Aha! you say. But the Russians never tried a counterinsurgency strategy like America’s, winning hearts and minds, building bridges, building what smart guys in Washington-the ones in charge of losing our wars-call “infrastructure.”

I’d done some counterinsurgency work as a corporal in the Marine Corps.

This was in 1966. I was at Chu Lai, south of Danang. We gave away truckloads of flour, cement and roofing tin. The Vietnamese were cool with their thanks, but that was understandable. We’d gotten a warm response from one village chief we worked with until the Viet Cong worked with him too, by cutting off his head. I think of him when I read of Taliban reprisals against Afghans who work with Americans.

One day our 105mm howitzer battery was particularly noisy, taking out a Viet Cong hamlet. Then came a cease-fire order. It seemed it wasn’t a Viet Cong but a friendly hamlet. We’d leveled it.

Sorry ’bout that, as we’d say when things got especially ugly.

The colonel asked us to smooth it over, get those hearts and minds back. Cement? Flour?Roofing tin? Never happen, colonel.

I think of that day every time I hear about a drone lighting up a number of Afghan women and children, about our fighter planes taking out a wedding party.

Try counter insurging that one, I say.

When I went back to Chu Lai as a journalist in 1999, my guide told me that the coolness I’d noticed might have been more than fear of reprisal or resentment at the leveling of a friendly village.

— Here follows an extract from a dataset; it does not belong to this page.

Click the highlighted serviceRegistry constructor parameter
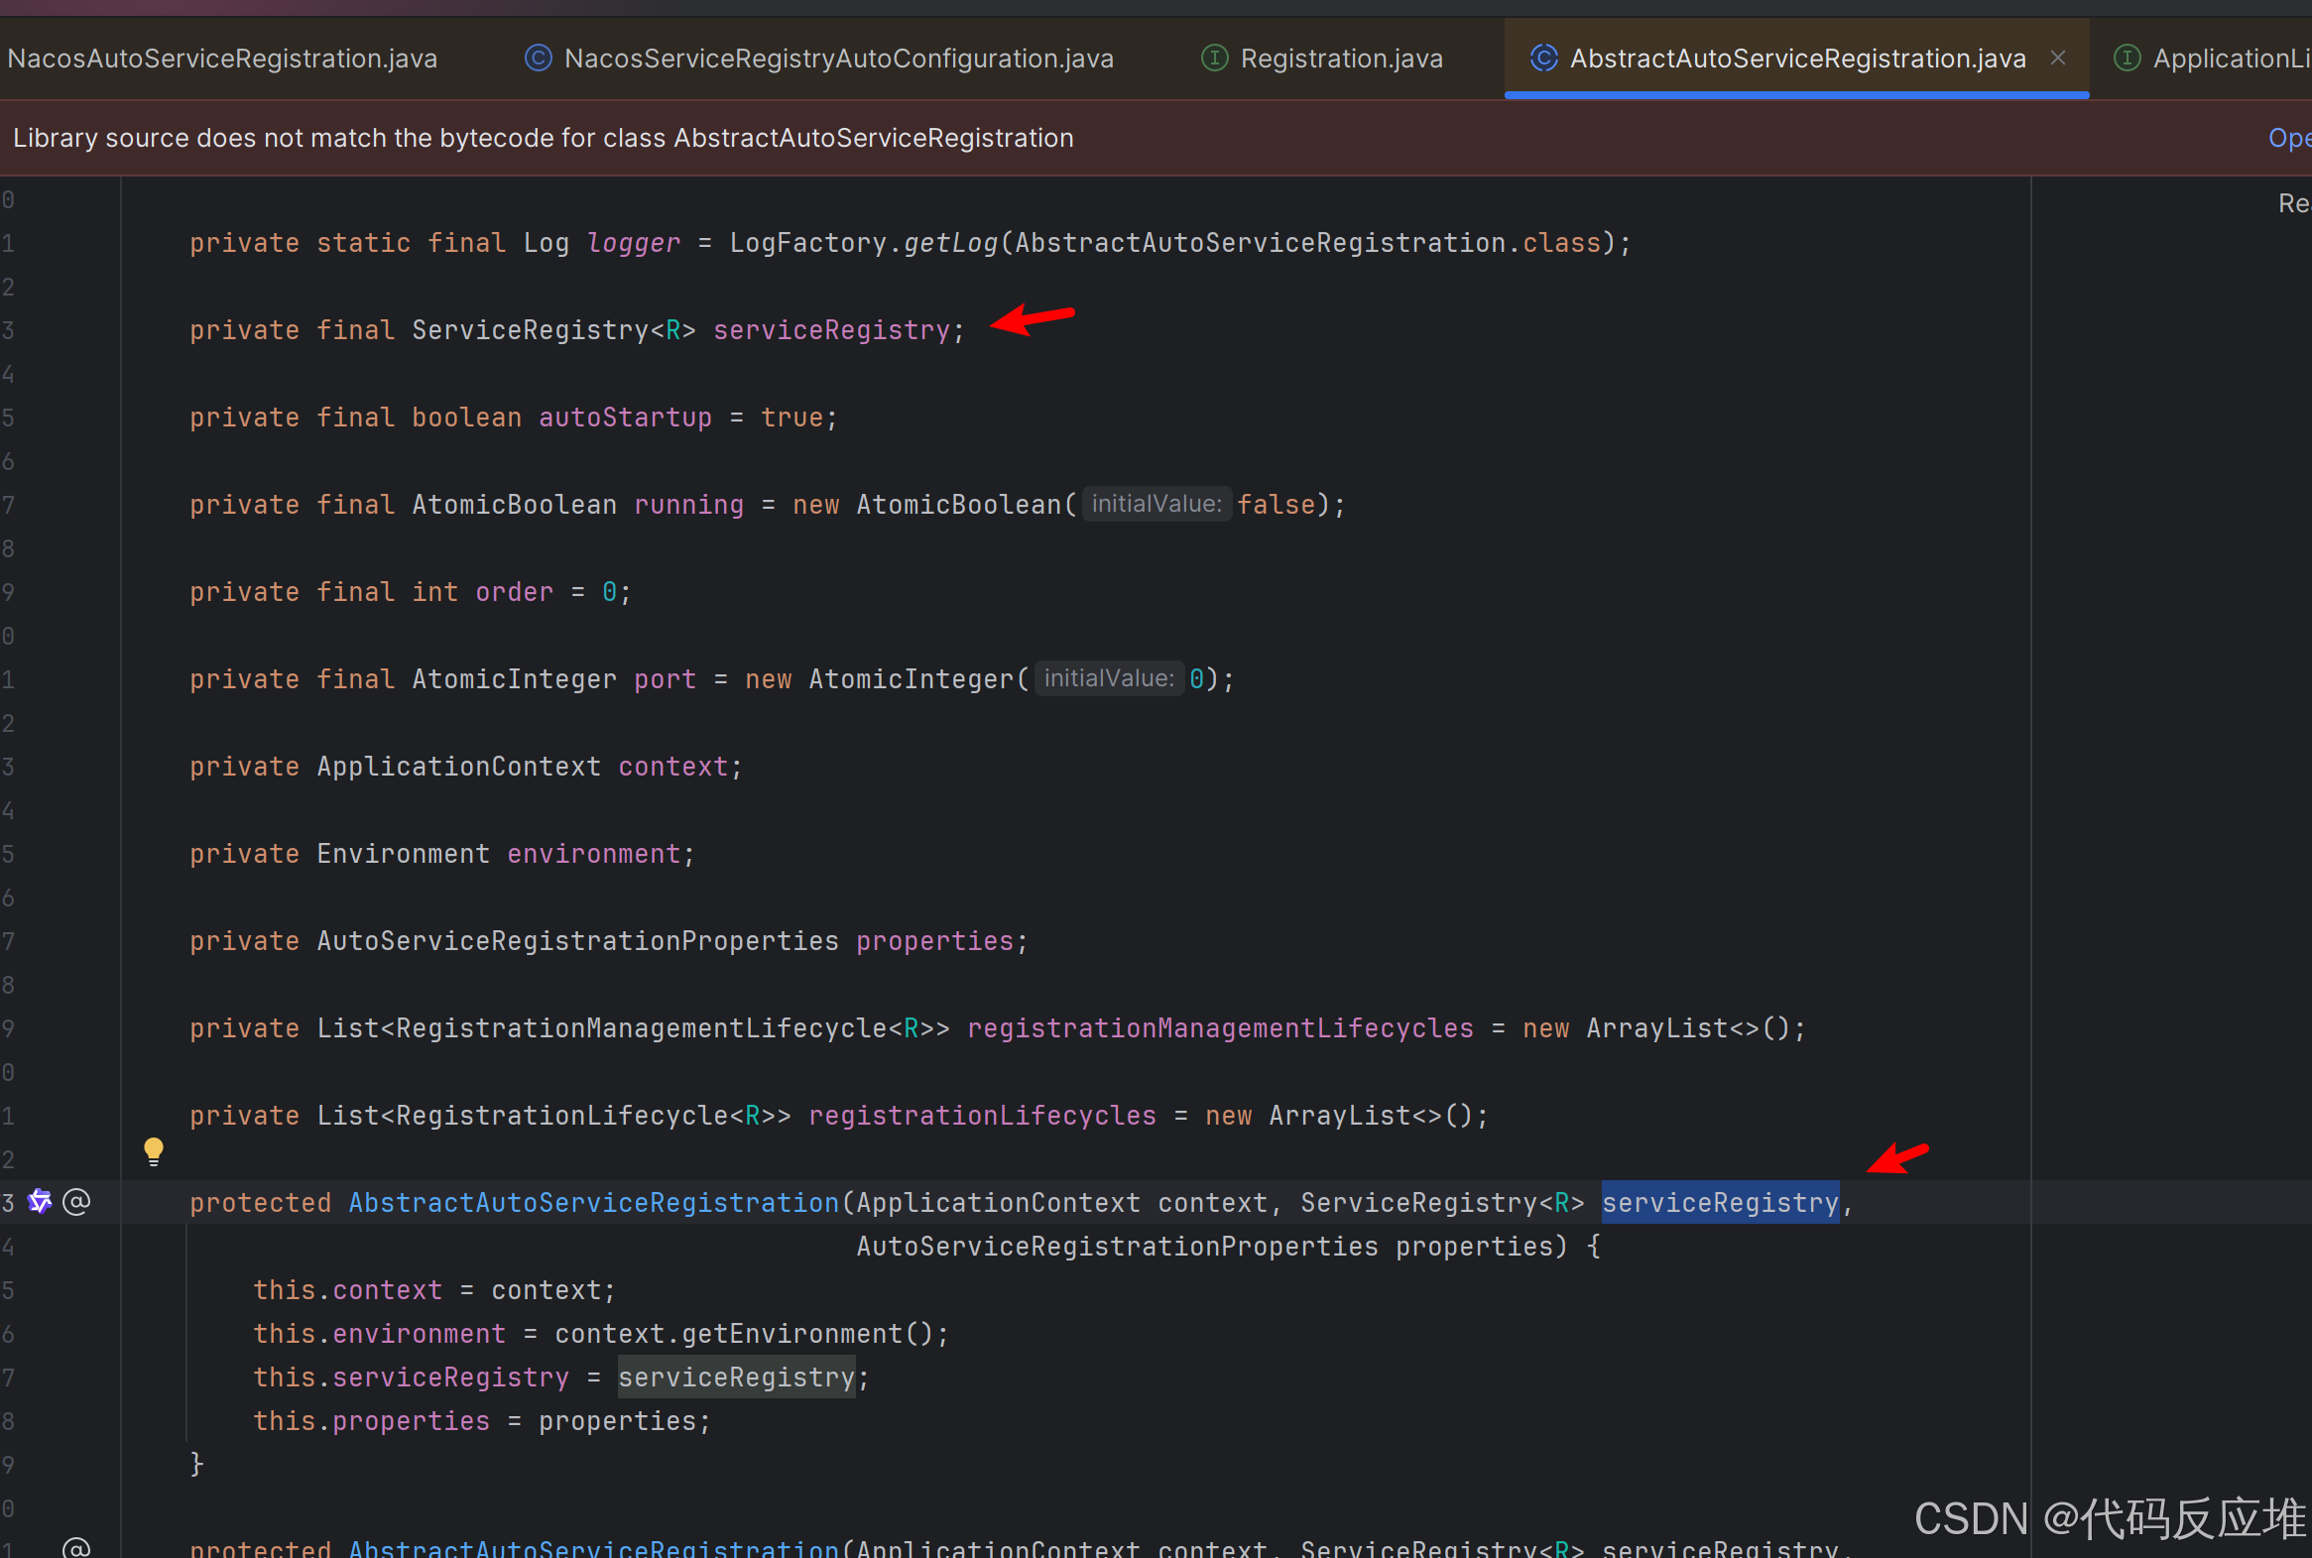 click(x=1719, y=1202)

In this area during the war, he said, “very high revolutionary spirit, very high.”

His face seemed to imply there was a joke, and he pitied me because I was the butt of it.

Indeed, local legend had it that the Viet Cong used our cement and roofing tin to build not houses but underground launchers for the rockets they fired back at us. Even so, it was nice when two women thanked me for our longago generosity with our medical care. Hearts, minds, rockets.

We paid off one village chief with an old French sedan, a Panhard. We had to deliver it by ship because the village had no roads. The chief couldn’t drive it anywhere, of course, but we were there to oblige.

I think of that Panhard when I read about the money and goods we use to buy the Afghans-the crane and gasoline we gave, for instance, so they wouldn’t attack us while we were evacuating the Korengal Valley after spending years there winning no hearts or minds. How many suicide bombs could Taliban cars deliver with that gasoline?

Sorry ’bout that.

Every day the news from Afghanistan suggests that our empire, dominion, infrastructure and counterinsurgency are having another hard time, along the lines of Vietnam, Lebanon, Somalia and Iraq. Having been in both Vietnam and Afghanistan, I’m not surprised.

Those Pakistani policemen knew what they were talking about.

Henry Allen, who won the Pulitzer Prize for criticism in 2000, was a Post editor and reporter for 39 years.